**Exercise details**
Copy out the records below from the start through the line that contains "Looking at the screenshot, I should 16,212.", leaving the pictures out.

##############################

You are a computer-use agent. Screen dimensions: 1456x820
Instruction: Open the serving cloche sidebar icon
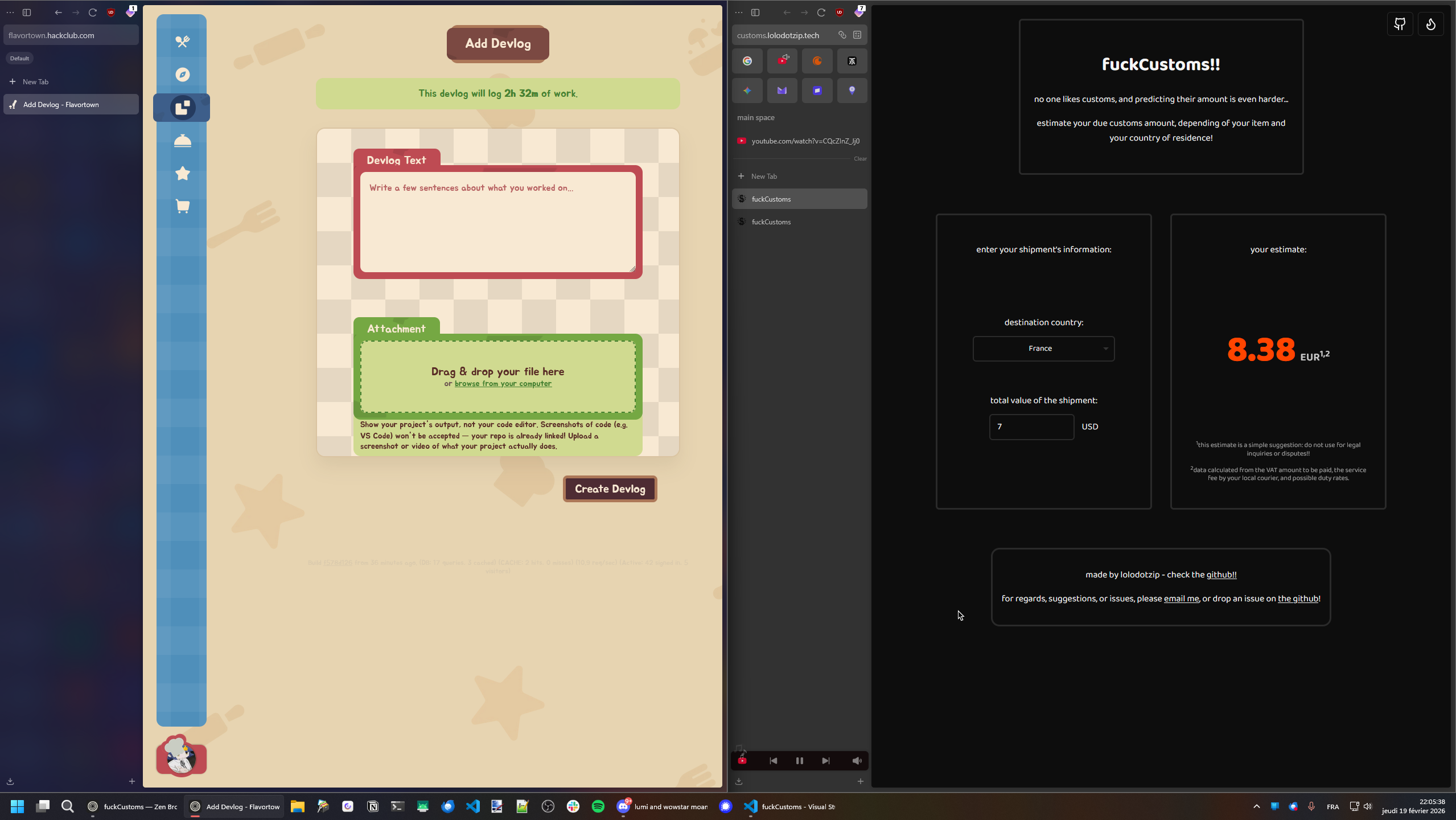pyautogui.click(x=182, y=141)
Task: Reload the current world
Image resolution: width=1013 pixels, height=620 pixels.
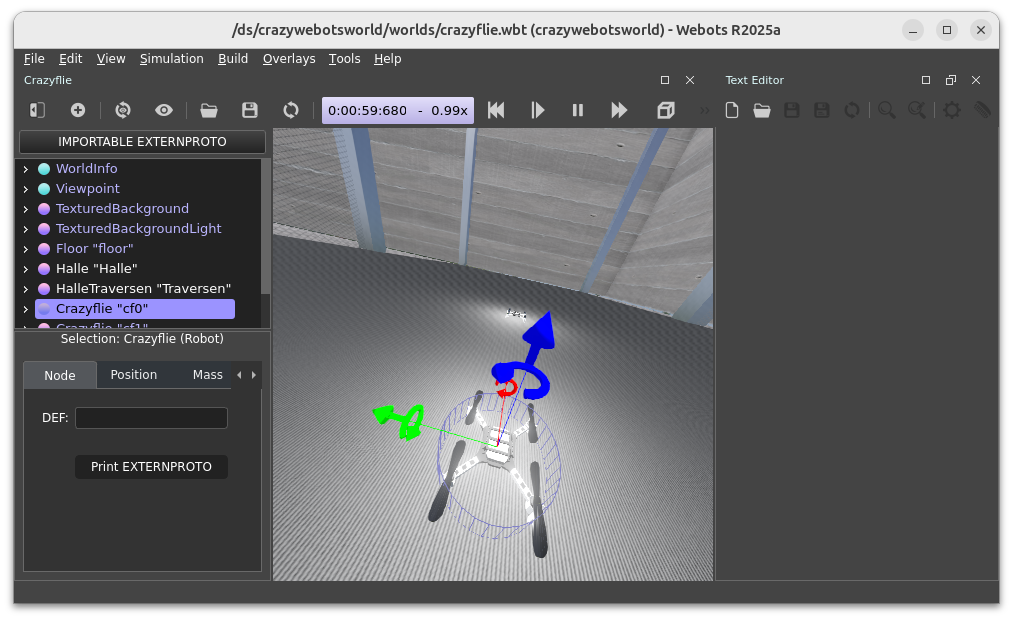Action: (x=290, y=110)
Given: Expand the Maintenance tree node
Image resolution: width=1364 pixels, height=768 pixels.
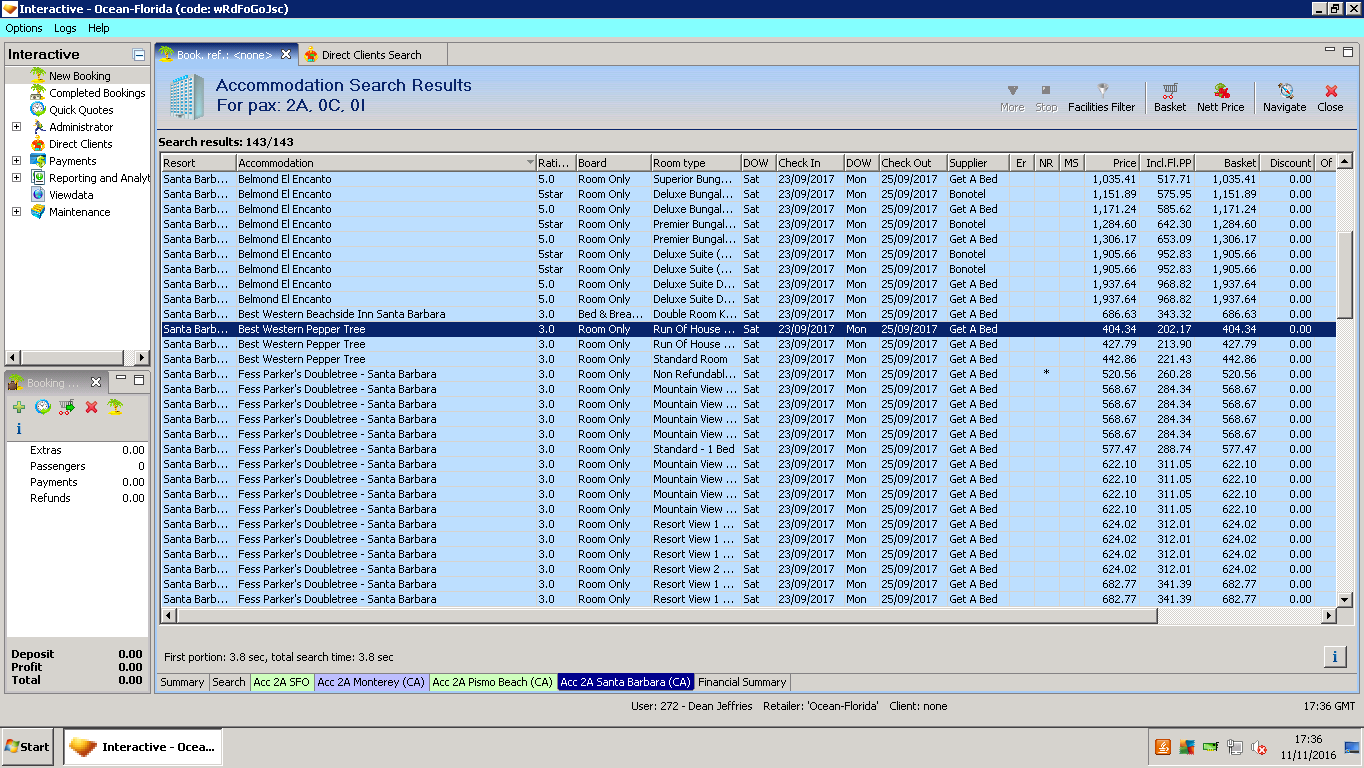Looking at the screenshot, I should 16,212.
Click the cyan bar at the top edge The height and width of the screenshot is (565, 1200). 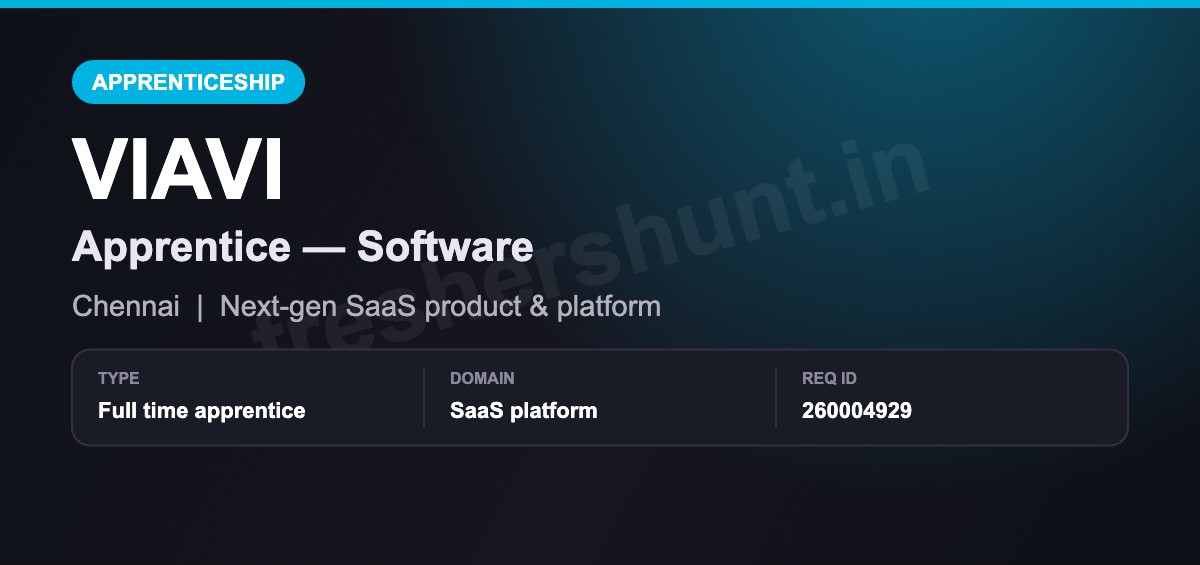tap(600, 4)
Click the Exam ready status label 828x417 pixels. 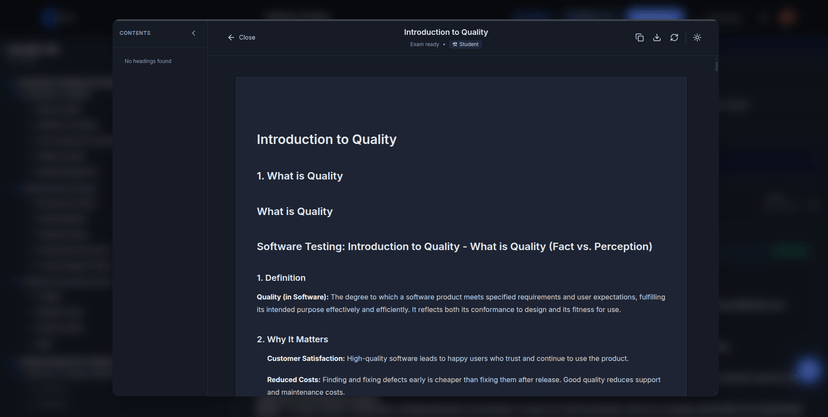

##############################

**Output below**
You are a computer-use agent. Screen dimensions: 1456x820
Instruction: Open the serving cloche sidebar icon
pyautogui.click(x=182, y=141)
Task: Reload the current world
Image resolution: width=1013 pixels, height=620 pixels.
Action: (x=290, y=110)
Given: Expand the Maintenance tree node
Image resolution: width=1364 pixels, height=768 pixels.
Looking at the screenshot, I should 16,212.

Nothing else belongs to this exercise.